### The input
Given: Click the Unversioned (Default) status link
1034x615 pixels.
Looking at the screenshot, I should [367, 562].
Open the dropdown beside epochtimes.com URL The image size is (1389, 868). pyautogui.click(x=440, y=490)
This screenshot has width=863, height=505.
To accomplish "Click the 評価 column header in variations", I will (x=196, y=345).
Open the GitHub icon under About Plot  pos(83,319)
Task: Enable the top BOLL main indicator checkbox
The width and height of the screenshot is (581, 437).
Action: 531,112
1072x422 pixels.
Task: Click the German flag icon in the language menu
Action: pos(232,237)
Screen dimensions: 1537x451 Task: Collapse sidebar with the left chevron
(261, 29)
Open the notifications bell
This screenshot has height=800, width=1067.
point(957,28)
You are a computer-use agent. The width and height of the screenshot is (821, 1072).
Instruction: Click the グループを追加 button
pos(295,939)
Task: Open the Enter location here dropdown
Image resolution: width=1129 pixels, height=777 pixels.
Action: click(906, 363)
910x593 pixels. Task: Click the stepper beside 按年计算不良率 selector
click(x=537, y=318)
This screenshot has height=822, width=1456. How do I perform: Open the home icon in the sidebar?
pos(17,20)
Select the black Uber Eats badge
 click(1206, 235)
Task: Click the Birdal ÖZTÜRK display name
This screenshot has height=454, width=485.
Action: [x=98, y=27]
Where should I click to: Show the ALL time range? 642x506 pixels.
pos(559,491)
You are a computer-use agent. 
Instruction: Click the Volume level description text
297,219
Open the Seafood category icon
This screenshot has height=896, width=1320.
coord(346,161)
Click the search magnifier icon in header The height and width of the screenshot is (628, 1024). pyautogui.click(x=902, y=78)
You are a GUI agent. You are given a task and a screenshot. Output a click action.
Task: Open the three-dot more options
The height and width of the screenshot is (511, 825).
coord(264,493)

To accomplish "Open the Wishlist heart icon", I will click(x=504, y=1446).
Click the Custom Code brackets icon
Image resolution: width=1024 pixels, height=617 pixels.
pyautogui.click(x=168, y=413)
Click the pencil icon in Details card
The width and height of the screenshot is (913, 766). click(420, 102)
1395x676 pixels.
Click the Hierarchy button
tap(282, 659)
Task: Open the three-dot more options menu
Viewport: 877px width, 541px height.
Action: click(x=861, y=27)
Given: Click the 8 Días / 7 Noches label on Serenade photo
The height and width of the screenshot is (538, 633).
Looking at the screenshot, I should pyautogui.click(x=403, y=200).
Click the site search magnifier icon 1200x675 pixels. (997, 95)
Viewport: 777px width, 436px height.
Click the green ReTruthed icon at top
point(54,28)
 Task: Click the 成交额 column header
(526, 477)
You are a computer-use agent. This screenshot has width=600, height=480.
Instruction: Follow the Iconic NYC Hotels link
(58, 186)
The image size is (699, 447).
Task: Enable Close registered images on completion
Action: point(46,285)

### Exercise brief
Go through the material line by line and state how many lines hold "more", with no other words.

### Task response
2